Oil sketch on canvas, 8" x 10", 2013, Amanda Clyne |
I must confess. I constantly feel the desire to slip inside another's skin. I am fascinated by the prospect of entering the internal worlds of others, and I have pursued art for its special capacity to create this experience. Although I have not always been an artist, I have always been an avid viewer of the arts, experiencing genuine and intense personal connections to artworks that seem to magically mirror my own private sensibilities. At its best, the experience feels as if I have met a kindred spirit, sharing such a deep reciprocal bond that loneliness becomes impossible. Now as an artist, I have begun to think of the act of making art itself as an empathic exercise, and wonder how the notion of empathy may serve as a paradigm for my art practice.
The concept of empathy has been engaging the interests of those in philosophy, psychology and neuroscience, and while there is no standard definition used by researchers, there are three critical elements that seem to be agreed upon:
• The Other: The experience of empathy begins with the desire to understand the mental or emotional state of another. The focus is not on the self but on the other.
• Imagination: Empathy involves the act of imagining as the means to overcome the challenge of perceiving what another person is experiencing in a particular circumstance. This notion of imaginative simulation has its roots in the 18th century with the moral philosophizing of Adam Smith:
"By the imagination we place ourselves in his situation, we conceive ourselves enduring all the same torments, we enter as it were into his body, and become in some measure the same person with him, and thence form some idea of his sensations, and even feel something, which, though weaker in degree, is not altogether unlike them." (1)• Shared Response: The purpose of this imaginative undertaking is not merely to understand another person's experience, but to share in that person's response. Graham McFee declares empathy to be "an achievement", the result of an active form of engagement:
"...empathy is, in this way, relational in a stronger sense than, say, even sympathy. My sympathy with you (or for you) does not require that you feel anything: but at the centre of the idea of empathy is precisely a sharing of some psychological state or condition. So both your contribution and mine are required." (2)Each of these elements seems to lie at the heart of not only viewing art but making it. It's easiest to see this in the work of artists such as Gillian Wearing or Bill Viola, where the work is made through interacting with real people -- recruited subjects in Wearing's work and hired actors in Viola's work -- and where empathy is in some way the stated subject matter of the work itself.

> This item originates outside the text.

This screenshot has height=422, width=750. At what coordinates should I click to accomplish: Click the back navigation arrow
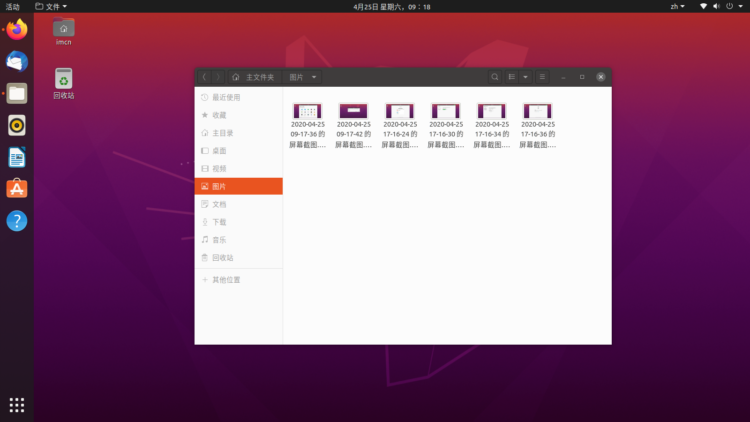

But for those of us dealing with images or abstract forms, can empathy still be considered a defining aspect of our approach? I like to think that it can. I feel it at each stage of my painting process. From the very beginning, there is always something "other" that needs to be imaginatively embodied, whether a person, an image, a form or an idea. And once paint hits the canvas, the materials themselves demand an empathic treatment. Any attempt to control or dominate them are inevitably rejected as futile. They seem to respond best when they are collaborators in the process, nurturing, expanding and supplementing my own decisions and sensibilities. As an image comes to form on the canvas, it too takes on a life of its own. In the midst of composing a work, I always have the sensation that the image looking back at me has an inherent form that must be discovered in dialogue with the painting itself. It is not all about me. Empathy for "others" must guide me throughout.
I find purpose in imagining empathy as the paradigm of my art practice. As a viewer, I have no doubt that empathy is an intrinsic part of art's transformational power. Now as an artist, I am finding it to be no less of a critical force in art's creation, helping to generate an empathic network that ultimately joins together the source/subject, artist, artwork, and viewer.